Observing the Next Galactic Supernova

TL;DR

This paper models the observability and detection prospects of the next Galactic supernova, highlighting the likelihood of early detection in near-IR and optical, and proposing methods to improve shock breakout observation and neutrino alert systems.

Contribution

It provides a comprehensive analysis of the detection probabilities, observational strategies, and the potential for early shock breakout detection of the next Galactic supernova.

Findings

Next Galactic SN will be detectable in near-IR with high probability.

Most ccSNe will be observable in optical, but some progenitors lack prior observations.

A modest IR camera can detect shock breakout radiation if neutrino alerts are available.

Abstract

We model the distance, extinction, and magnitude probability distributions of a successful Galactic core-collapse supernova (ccSN), its shock breakout radiation, and its massive star progenitor. We find, at very high probability (~100%), that the next Galactic SN will easily be detectable in the near-IR and that near-IR photometry of the progenitor star very likely (~92%) already exists in the 2MASS survey.

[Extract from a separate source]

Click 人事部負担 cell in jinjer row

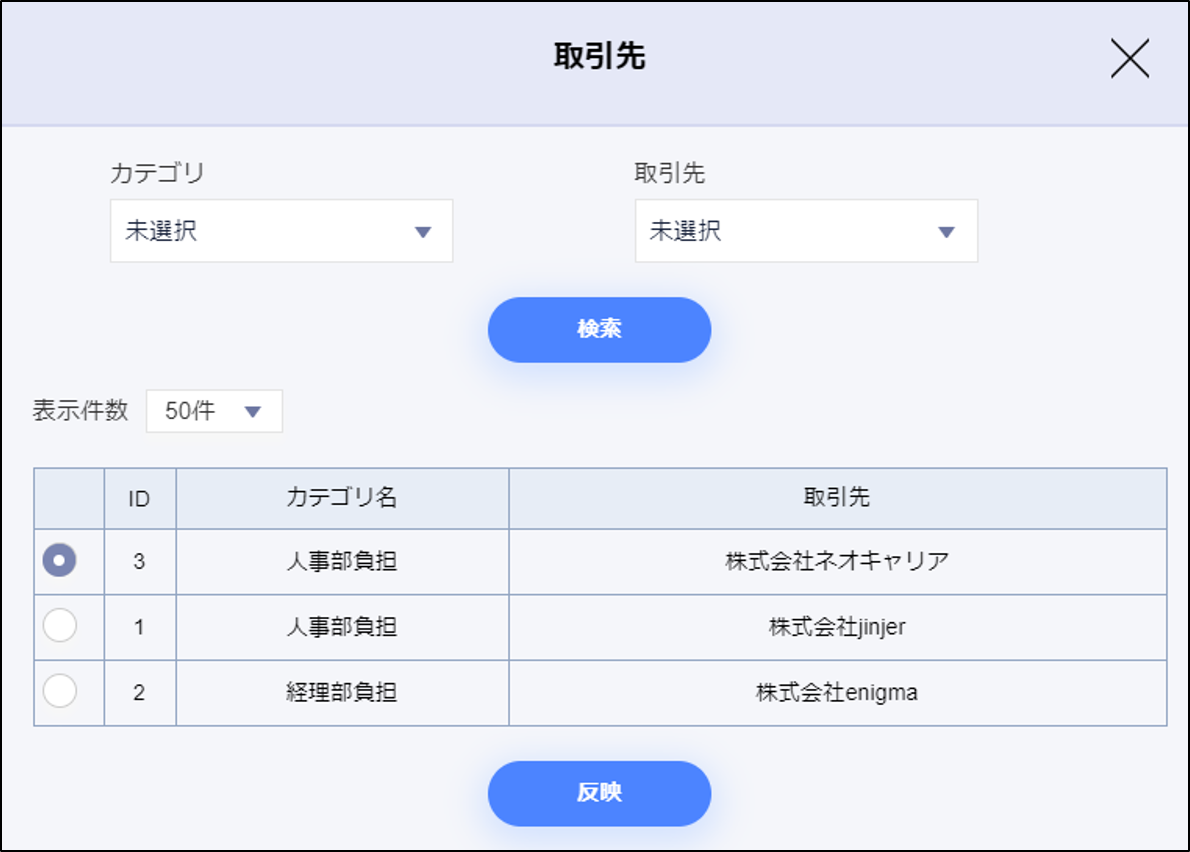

Most ccSNe (~98%) will be easily observed in the optical, but a significant fraction (~43%) will lack observations of the progenitor due to a combination of survey sensitivity and confusion. If neutrino detection experiments can quickly disseminate a likely position (~3 deg), we show that a modestly priced IR camera system can probably detect the shock breakout radiation pulse even in daytime (~64% for the cheapest design). Neutrino experiments should seriously consider adding such systems, both for their scientific return and as an added and internal layer of protection against false triggers. We find that shock breakouts from failed ccSNe of red supergiants may be more observable than those of successful SNe. We review the process by which neutrinos from a Galactic ccSN would be detected and announced. We provide new information on the EGADS system and its potential for providing instant neutrino alerts. We also discuss the distance, extinction, and magnitude probability distributions for the next Galactic Type Ia SN. Based on our modeled observability, we find a Galactic ccSN rate of 3.2 (+7.3/-2.6) per century and a Galactic Type Ia SN rate of 1.4 (+1.4/-0.8) per century for a total Galactic SN rate of 4.6 (+7.4/-2.7) per century is needed to account for the SNe observed over the last millennium.